View PostJustaDummy, on 2012-March-17, 15:11, said:

So why is it that every "Learn Bridge" source I have ever looked at talks about 13 points (apart from the honour trick system which I only vaguely remember)? Is the "rule of X (decide yourself what value X has)" more modern, or more advanced, or more accurate, or more esoteric?

Should everyone playing Bridge adopt this system, since surely the time to start doing that is now, for us N/B types, before we waste any more time on learning useless systems, or is that question more suited to a more advanced forum? Because as far as I can see, all bids depend on hand assessment, and all the guidance about that is phrased in terms of a number which represents hand value. So all the stuff I have read about point count and hand evaluation has to be ignored, since their numbers are wrong, across the range. Is that the case? If not, at which point do I start to ignore the "rule of" and start to segue into HCP/DP/TP stuff?

And should I stop looking at Fred's software right now?



View PostJustaDummy, on 2012-March-17, 15:18, said:

I do understand that. But at what point in a novice's development can a novice trust his/her judgment? Surely that is not Novice material, and probably not beginner either. I'd guess that once a player is ready to think that way, they are past the beginner stage.

I'll settle for simple rules, so that, as I am developing, I'll enjoy the game and my participation in it. As I improve, over time, I'll hopefully become more comfortable and maybe start to explore the envelope a bit.

But for some, it won't happen. My wife will not play Bridge at all because of all this stuff surrounding the game. That is a fact.


For me (and I think many players) judgement came (and still comes) when I'm able to think about how my hand is going to be played opposite different dummies and different opponent distributions (based on clues in the bidding). This is very difficult--I still don't do it as well as I'd like.

The rule of 13 HCP is a baseline rule, that I think is a good starting point for many players because it requires less difficult judgement (which is harder to quantify in simple rules, and comes with experience) and helps to teach beginners what a "good" hand is. As I understand it, as players card playing ability improves, they'll realize how some 12 or 11 point hands are going to play very well (despite a lack of honors) and bid appropriately.

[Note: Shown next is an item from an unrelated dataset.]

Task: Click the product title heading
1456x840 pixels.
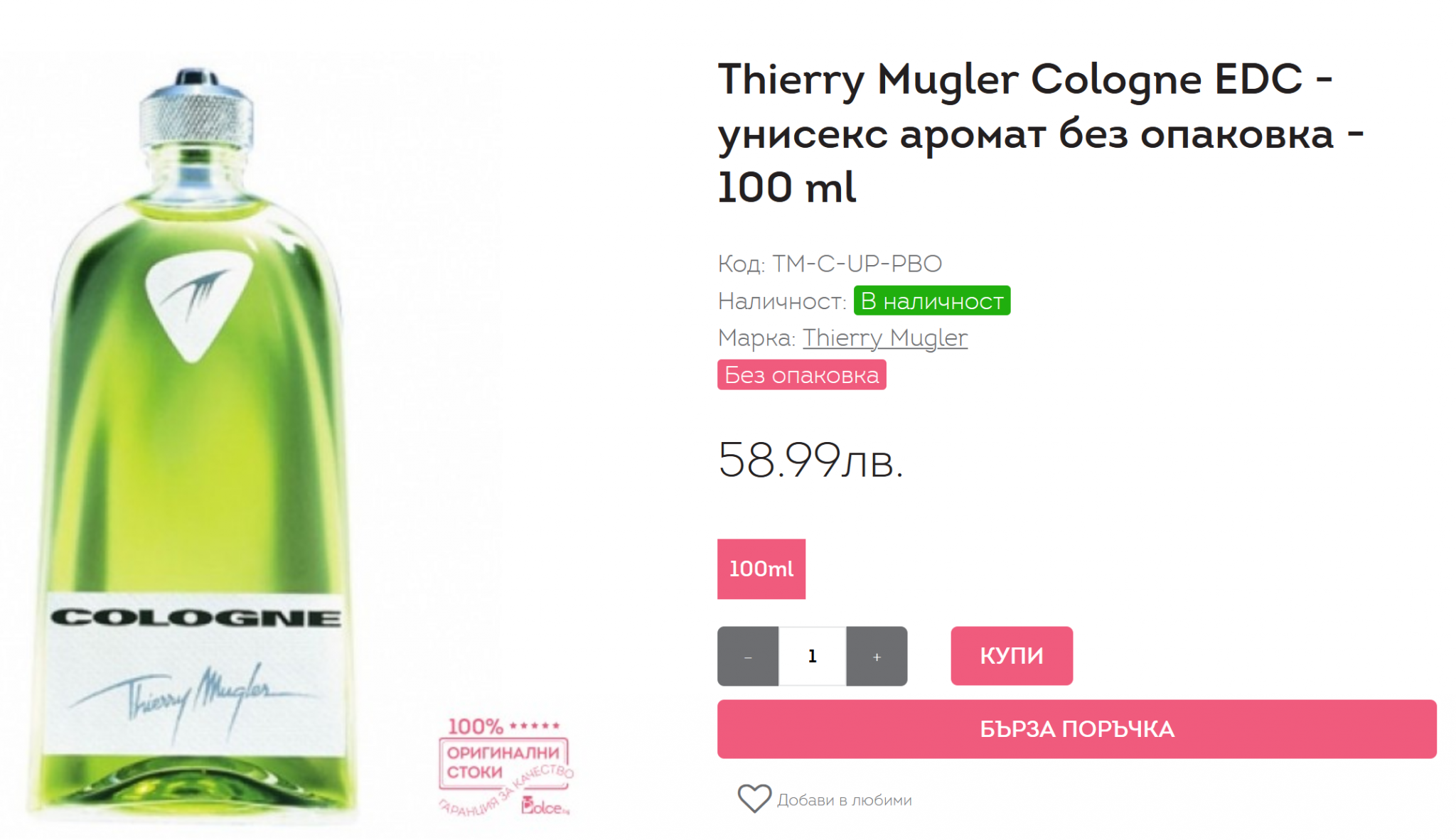Action: point(1039,132)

"The rule of X" is what people use to try and guide their judgement when they are unsure what to do. When I'm looking at a hand and can't decide how to bid it based on imagination of what the other hands are (if it's later in the bidding) or experience, then I try to see how the hand fits with several different "rules of X". I don't think many experts do this, but it's how I supplement my judgement when it leaves me with that "I have no idea" feeling. However, the "rules" are simply ideas that people have had to try and quantify their judgement. None of them always work, and they are all simply tools to try and bring you to the correct answer. I wouldn't say any of them is more or less sophisticated, or correct, I'd say that they are trying to provide you with a guideline for reasonable auctions when your experiences cannot guide the way.

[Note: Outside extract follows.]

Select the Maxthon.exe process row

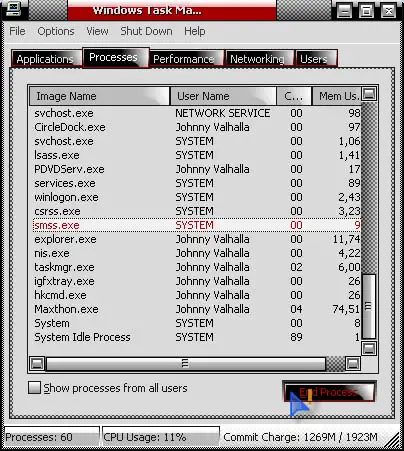click(197, 309)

I'll say that as I have learned to play over the past several years, I've gone from being VERY conservative with my openings (13 HCP) to VERY aggressive (13 cards) and back and forth trying to find a good balance. It takes practice, experience, and getting doubled 4 times in 6 hands in partscores by better players to figure out what works specifically for you and your partner :)

The numbers you're learning now about hand assessment are not wrong, they are the first rule that everyone uses. We then supplement it with experiences and other rules to try and make decisions that are tough.

I highly recommend Fred's software. It's a bit dry (for my taste), but if you can learn the bidding and (more importantly IMHO) cardplay lessons he provides, you'll quickly find yourself as a solid intermediate player.

Feel free to try out your judgement even as a novice, sometimes you'll get in trouble, sometimes it'll work and slowly you'll figure out what your judgement should be. My partner and I discuss it after hands, and play around with it (and have ever since we were novices/beginners together). One caveat, as you improve and start playing better players you'll find that aggression works very well against other beginners (who generally don't double to penalize you) but that advanced and expert players will knock you down if you're too pushy. I've had to try and adjust my judgement every time I start playing with a different class of players, because I realized that my old judgement was based on the opponents weaknesses, but I was not playing "good" bridge.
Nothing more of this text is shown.